As much as $50,000 taken from infected machine in Connecticut, prosecutors say. Two men have been charged with stealing as much as $50,000 through “Jackpotting,” a crime that causes malware-infected ATMs to rapidly empty their cash reserves to waiting accomplices.

Alex Alberto Fajin-Diaz, 31, of Spain, and Argenys Rodriguez, 21, of Springfield, Massachusetts, allegedly dressed as ATM repair technicians and approached a machine at the Citizen’s Bank in Cromwell, Connecticut, on January 27, according to a criminal complaint filed in US District Court in Hartford. After accessing the inside of the machine, prosecutors said, two additional males then approached the same ATM. An early investigation by Citizens Bank officials later showed that the ATM was drained of more than $50,000.

Citizens Bank investigators quickly detected some sort of anomaly while the ATM heist was in progress and called the Cromwell Police Department. Patrols who responded to the location allegedly found Fajin-Diaz and Rodriguez inside a white, two-door Honda Accord that had been captured in video surveillance of the breached ATM. As a police officer was questioning the men, he heard the ATM making sounds that are typical when it’s dispensing money.

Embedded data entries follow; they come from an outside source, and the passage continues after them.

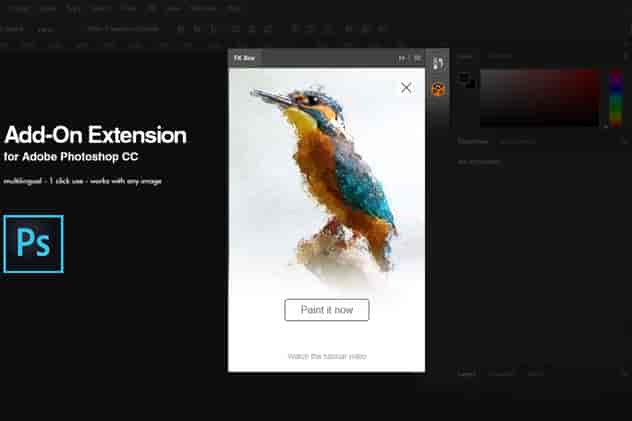Open the Watch the tutorial video link
The height and width of the screenshot is (421, 632).
click(x=327, y=356)
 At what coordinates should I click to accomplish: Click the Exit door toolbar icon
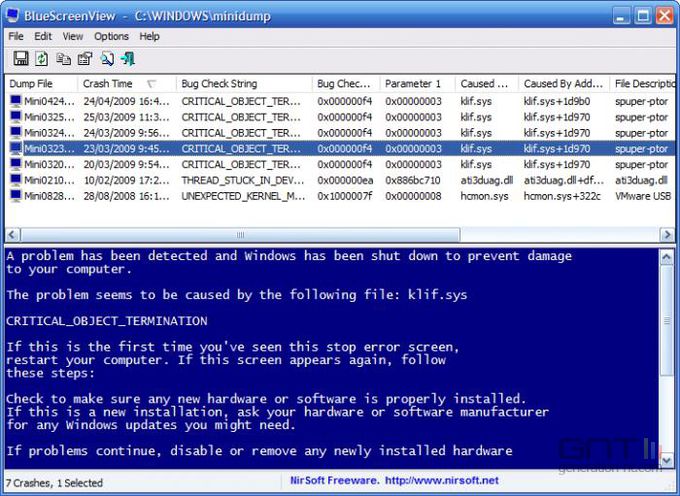128,59
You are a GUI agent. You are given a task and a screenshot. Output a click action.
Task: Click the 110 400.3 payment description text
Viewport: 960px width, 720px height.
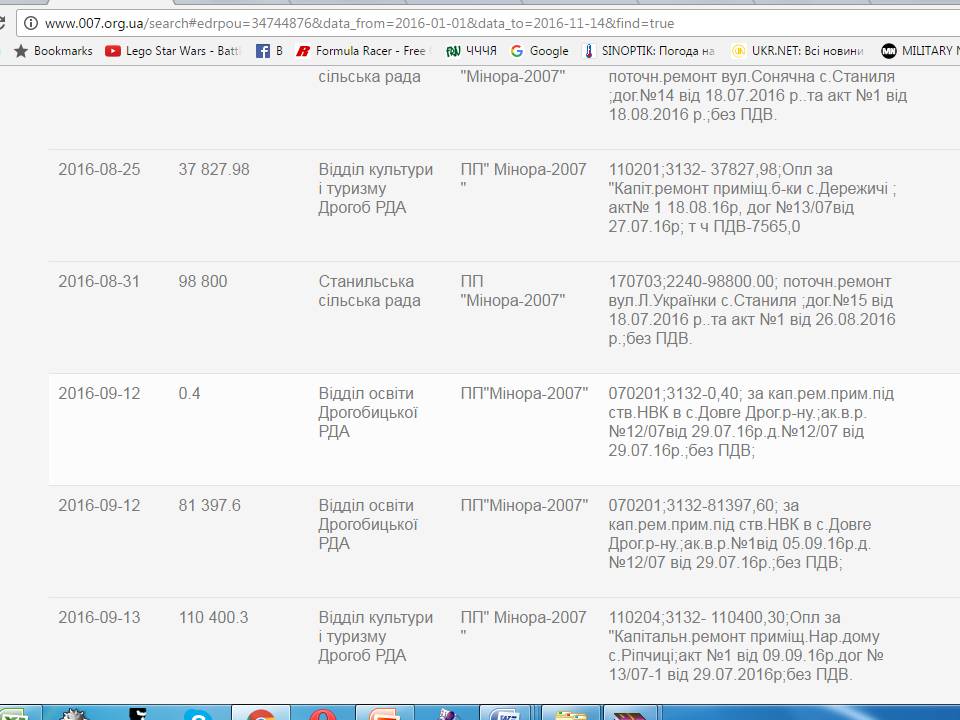pyautogui.click(x=745, y=646)
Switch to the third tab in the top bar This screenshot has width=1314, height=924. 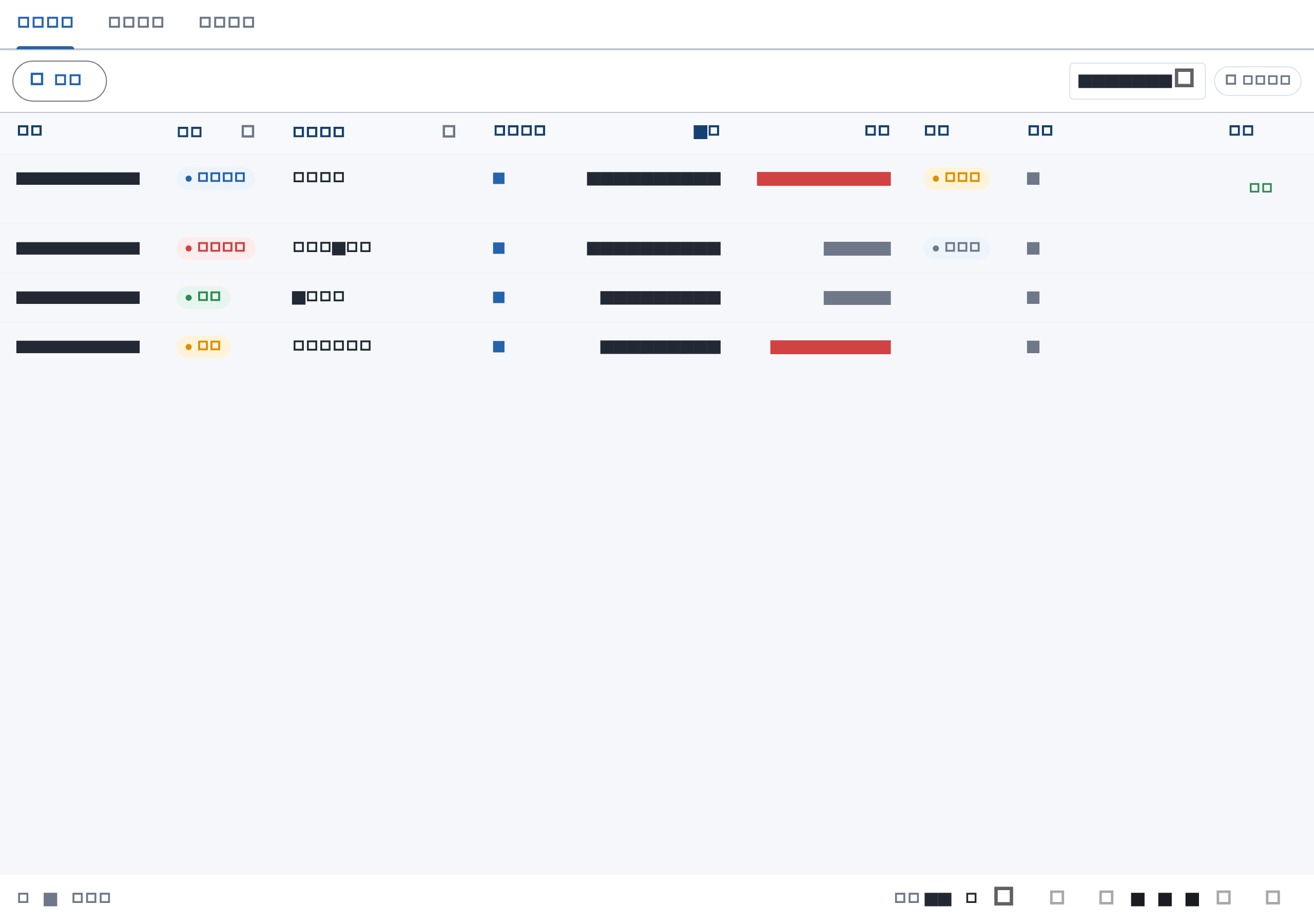227,22
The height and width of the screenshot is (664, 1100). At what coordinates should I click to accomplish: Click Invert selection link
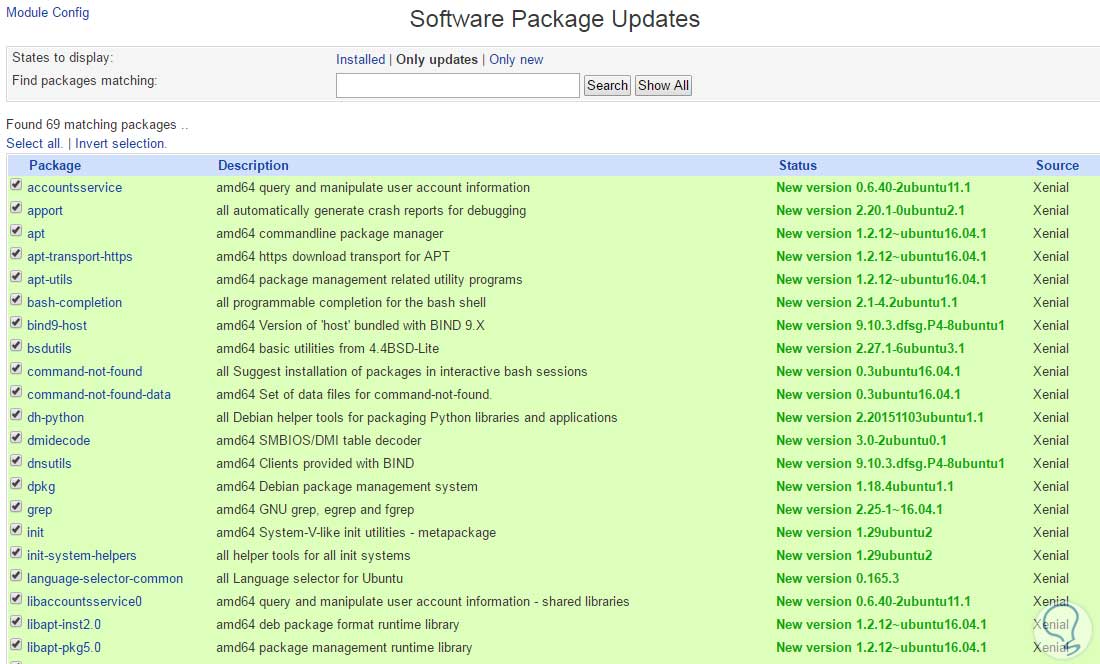(120, 144)
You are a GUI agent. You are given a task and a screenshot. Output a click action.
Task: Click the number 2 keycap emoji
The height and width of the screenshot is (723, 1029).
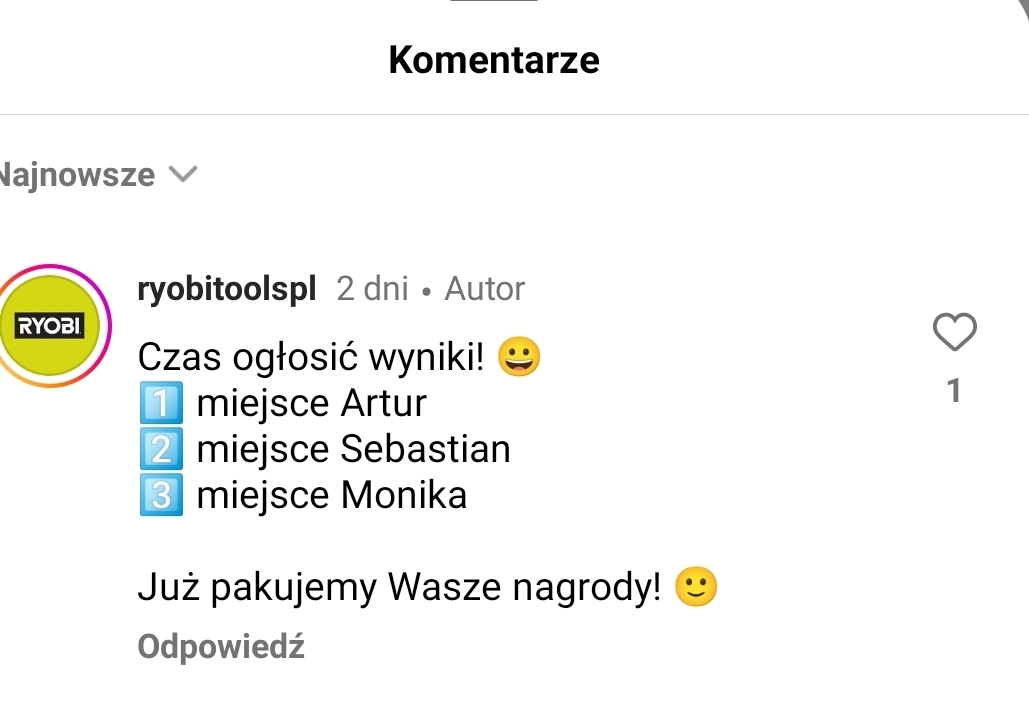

The machine proceeded to dispense 40 $20 bills.


According to the complaint, police who searched the Accord ultimately found screwdrivers, pliers, Allen wrenches, an electronic device, cables, and wires. The car also contained a bag filled with a large number of $20 bills, prosecutors said. Both men also had a large number of $20 bills in their pockets, the complaint said.

“Based on what I learned, these tools and electronic devices are consistent with the items needed to compromise an ATM… to dispense its cash contents,” Molly Reale, a special agent with the US Secret Service, wrote in the complaint.

A Honda Accord matching the same description was caught on surveillance video at a Citizens Bank ATM in Providence, Rhode Island, five days prior to the Cromwell incident. The two men in the car were also dressed as ATM repair technicians. Two other males then approached the ATM, where they spent a “considerable amount of time.” The complaint said ATMs in Hamden, Connecticut, and Guilford, Connecticut, were similarly attacked in the days before the attack on the ATM in Cromwell.

Word of the arrests comes a week after security reporter Brian Krebs reported what are believed to be some of the first jackpotting attacks to take place in the US. Those attacks used malware known as Ploutus.D to infect ATMs made by Diebold Nixdorf. Krebs published a follow-up postreporting that three suspects had been arrested in November after being caught in surveillance video Jackpotting ATMs in Wyoming and Utah. It’s not clear what connection may exist between the two defendant groups or between the crimes they’re alleged to have committed.

According to a release published Monday by federal prosecutors in Connecticut, Fajin-Diaz and Rodriguez were arrested on state charges and made an initial court appearance on Monday on federal charges. Bank fraud charges carry a maximum term of imprisonment for 30 years. It’s not clear if either suspect has submitted a plea.